Task directions ::
Once you find the line with "Where should I click to: Sort" in the entries below, return exactly every line from it through the line with "Given: Click the Total".

━━━━━━━━━━

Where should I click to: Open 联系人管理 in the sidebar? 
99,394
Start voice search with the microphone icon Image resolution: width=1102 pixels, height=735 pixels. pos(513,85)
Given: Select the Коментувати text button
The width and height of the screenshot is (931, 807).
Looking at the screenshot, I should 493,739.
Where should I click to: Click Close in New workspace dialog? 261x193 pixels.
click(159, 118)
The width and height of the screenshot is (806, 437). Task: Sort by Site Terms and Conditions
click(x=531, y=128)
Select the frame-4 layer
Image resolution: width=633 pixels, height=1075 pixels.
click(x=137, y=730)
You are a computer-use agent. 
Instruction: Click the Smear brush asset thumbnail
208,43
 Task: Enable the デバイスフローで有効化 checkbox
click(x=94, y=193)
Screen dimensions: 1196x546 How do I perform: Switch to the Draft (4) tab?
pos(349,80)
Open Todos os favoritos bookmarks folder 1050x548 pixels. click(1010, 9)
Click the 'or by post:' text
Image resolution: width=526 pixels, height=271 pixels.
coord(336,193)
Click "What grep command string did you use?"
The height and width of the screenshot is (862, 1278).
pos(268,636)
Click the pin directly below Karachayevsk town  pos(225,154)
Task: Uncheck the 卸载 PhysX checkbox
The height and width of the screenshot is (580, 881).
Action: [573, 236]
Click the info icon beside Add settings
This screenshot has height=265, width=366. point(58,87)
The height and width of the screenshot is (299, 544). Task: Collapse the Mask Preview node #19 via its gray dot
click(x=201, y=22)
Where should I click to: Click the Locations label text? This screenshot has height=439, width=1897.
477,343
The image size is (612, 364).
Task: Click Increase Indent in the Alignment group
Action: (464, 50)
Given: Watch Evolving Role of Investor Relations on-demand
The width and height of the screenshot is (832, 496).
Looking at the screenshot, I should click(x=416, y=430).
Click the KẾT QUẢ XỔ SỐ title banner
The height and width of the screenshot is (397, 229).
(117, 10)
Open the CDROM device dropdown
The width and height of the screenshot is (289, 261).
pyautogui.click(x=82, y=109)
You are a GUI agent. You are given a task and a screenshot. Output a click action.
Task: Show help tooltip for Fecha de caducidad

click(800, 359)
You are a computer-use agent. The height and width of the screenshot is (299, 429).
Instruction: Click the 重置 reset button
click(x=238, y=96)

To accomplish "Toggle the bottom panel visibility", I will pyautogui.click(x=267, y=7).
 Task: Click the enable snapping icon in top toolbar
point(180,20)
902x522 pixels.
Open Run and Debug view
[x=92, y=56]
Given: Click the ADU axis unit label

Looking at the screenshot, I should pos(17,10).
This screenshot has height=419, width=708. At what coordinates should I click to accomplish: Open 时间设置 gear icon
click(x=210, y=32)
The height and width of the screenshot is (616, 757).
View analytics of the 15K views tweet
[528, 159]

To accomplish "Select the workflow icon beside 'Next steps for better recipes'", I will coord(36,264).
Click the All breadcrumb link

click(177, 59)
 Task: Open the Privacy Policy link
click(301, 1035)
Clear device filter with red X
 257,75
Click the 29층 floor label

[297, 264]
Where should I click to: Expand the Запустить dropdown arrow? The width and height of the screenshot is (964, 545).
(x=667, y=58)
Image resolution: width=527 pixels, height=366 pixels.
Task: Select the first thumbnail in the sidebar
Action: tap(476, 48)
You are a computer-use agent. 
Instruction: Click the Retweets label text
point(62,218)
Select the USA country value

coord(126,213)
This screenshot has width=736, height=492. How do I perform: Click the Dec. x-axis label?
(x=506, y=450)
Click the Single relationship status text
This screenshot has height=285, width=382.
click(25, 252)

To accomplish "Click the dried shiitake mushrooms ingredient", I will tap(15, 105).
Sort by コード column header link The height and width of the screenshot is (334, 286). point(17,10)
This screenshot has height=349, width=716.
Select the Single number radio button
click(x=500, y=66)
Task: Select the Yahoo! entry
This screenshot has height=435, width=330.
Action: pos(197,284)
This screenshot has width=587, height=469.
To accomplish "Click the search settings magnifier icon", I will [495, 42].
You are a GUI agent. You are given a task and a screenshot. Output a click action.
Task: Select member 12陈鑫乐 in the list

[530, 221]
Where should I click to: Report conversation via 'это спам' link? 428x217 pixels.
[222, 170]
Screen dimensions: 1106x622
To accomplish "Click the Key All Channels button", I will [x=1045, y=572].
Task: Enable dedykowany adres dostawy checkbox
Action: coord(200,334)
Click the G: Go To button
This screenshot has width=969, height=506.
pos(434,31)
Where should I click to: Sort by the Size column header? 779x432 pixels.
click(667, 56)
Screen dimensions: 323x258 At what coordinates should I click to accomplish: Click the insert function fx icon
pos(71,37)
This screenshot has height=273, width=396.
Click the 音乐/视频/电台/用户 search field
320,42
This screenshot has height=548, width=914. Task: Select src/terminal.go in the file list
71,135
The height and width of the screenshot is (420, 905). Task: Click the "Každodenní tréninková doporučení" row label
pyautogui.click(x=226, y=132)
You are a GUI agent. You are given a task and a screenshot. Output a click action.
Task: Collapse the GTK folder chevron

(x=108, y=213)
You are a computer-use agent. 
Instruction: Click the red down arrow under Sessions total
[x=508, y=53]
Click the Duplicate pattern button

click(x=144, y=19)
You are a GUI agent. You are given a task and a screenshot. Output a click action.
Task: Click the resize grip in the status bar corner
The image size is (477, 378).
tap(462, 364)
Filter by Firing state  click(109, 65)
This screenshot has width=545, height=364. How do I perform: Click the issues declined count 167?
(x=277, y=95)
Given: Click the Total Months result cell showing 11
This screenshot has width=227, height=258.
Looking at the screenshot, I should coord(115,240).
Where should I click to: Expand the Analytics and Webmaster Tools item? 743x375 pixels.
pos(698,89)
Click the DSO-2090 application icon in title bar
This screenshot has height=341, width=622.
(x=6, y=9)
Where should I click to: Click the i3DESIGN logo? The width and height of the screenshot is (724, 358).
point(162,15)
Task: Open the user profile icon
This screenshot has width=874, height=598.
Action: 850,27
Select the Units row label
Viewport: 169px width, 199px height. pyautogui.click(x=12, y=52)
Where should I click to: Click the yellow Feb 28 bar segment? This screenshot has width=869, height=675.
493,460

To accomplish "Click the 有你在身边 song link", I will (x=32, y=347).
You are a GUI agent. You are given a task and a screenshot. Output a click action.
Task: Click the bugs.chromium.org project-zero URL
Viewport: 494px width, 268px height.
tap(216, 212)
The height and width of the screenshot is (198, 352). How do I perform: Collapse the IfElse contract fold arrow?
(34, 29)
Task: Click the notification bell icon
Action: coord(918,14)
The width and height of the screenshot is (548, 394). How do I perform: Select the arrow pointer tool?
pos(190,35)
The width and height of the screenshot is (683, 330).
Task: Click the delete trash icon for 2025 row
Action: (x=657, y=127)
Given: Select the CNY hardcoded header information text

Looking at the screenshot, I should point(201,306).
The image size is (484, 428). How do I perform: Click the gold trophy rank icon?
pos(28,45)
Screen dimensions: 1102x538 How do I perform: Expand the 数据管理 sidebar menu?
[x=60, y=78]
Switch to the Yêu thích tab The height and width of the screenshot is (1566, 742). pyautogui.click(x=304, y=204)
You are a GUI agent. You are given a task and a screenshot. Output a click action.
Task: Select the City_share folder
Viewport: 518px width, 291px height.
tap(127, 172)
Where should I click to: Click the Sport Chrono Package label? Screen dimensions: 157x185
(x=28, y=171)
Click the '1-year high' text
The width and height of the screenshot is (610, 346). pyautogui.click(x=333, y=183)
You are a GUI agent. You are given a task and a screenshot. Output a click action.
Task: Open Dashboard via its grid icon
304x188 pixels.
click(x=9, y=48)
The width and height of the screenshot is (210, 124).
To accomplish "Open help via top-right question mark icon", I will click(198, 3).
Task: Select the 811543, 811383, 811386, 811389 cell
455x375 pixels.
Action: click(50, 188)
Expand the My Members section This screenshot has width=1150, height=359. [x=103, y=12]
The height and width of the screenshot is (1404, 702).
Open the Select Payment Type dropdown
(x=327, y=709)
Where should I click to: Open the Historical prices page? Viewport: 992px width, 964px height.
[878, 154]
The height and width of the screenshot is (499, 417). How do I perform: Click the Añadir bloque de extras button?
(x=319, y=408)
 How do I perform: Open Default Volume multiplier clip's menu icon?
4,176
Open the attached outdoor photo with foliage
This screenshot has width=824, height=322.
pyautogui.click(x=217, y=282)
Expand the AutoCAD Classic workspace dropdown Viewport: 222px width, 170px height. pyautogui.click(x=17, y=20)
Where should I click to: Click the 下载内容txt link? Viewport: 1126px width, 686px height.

━━━━━━━━━━

Expected answer ::
Where should I click to: Sort by the Size column header? 779x432 pixels.
click(667, 56)
Screen dimensions: 323x258 At what coordinates should I click to accomplish: Click the insert function fx icon
pos(71,37)
This screenshot has height=273, width=396.
Click the 音乐/视频/电台/用户 search field
320,42
This screenshot has height=548, width=914. Task: Select src/terminal.go in the file list
71,135
The height and width of the screenshot is (420, 905). Task: Click the "Každodenní tréninková doporučení" row label
pyautogui.click(x=226, y=132)
You are a GUI agent. You are given a task and a screenshot. Output a click action.
Task: Collapse the GTK folder chevron

(x=108, y=213)
You are a computer-use agent. 
Instruction: Click the red down arrow under Sessions total
[x=508, y=53]
Click the Duplicate pattern button

click(x=144, y=19)
You are a GUI agent. You are given a task and a screenshot. Output a click action.
Task: Click the resize grip in the status bar corner
The image size is (477, 378).
tap(462, 364)
Filter by Firing state  click(109, 65)
This screenshot has width=545, height=364. How do I perform: Click the issues declined count 167?
(x=277, y=95)
Given: Click the Total Months result cell showing 11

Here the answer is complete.